%%

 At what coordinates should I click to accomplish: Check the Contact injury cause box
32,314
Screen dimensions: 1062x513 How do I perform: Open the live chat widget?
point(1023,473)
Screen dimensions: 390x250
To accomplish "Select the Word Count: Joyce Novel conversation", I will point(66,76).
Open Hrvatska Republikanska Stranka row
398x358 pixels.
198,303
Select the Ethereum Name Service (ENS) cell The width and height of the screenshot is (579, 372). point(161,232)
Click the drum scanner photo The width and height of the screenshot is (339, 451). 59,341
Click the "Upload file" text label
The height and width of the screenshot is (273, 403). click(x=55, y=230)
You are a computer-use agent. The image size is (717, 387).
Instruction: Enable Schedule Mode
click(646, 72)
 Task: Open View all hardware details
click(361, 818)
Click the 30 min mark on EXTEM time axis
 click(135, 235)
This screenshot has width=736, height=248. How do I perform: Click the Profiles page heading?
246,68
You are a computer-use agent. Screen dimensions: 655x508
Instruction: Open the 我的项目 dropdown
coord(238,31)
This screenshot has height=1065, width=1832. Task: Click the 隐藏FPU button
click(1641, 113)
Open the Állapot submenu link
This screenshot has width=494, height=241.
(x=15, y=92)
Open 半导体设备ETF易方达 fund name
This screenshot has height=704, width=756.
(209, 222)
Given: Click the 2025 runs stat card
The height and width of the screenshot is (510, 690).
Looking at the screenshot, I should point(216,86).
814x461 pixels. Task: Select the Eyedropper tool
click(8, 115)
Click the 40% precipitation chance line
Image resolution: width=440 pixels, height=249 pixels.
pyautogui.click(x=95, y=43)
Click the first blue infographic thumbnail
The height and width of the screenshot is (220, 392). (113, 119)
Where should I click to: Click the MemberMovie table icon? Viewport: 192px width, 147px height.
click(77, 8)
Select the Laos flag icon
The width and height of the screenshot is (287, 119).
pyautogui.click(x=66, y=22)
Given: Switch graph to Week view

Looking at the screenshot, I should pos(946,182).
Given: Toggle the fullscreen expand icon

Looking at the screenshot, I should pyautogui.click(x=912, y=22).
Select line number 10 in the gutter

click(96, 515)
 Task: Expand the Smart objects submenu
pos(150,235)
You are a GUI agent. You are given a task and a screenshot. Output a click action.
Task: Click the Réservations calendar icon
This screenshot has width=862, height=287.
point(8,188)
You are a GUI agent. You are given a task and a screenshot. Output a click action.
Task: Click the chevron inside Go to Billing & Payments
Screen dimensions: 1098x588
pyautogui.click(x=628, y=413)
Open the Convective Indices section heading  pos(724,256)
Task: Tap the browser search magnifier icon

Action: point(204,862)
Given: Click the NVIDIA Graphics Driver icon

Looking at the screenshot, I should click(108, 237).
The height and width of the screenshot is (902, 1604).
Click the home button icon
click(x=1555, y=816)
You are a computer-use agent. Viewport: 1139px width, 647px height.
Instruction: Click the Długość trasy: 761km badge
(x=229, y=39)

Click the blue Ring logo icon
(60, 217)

%%

■ **PROBLEM TO SOLVE**: Show every line of the material above that contains the string "Viewport". Letter case counts.

■ **RIGHT ANSWER**:
Where should I click to: Click the MemberMovie table icon? Viewport: 192px width, 147px height.
You are a computer-use agent. Viewport: 1139px width, 647px height.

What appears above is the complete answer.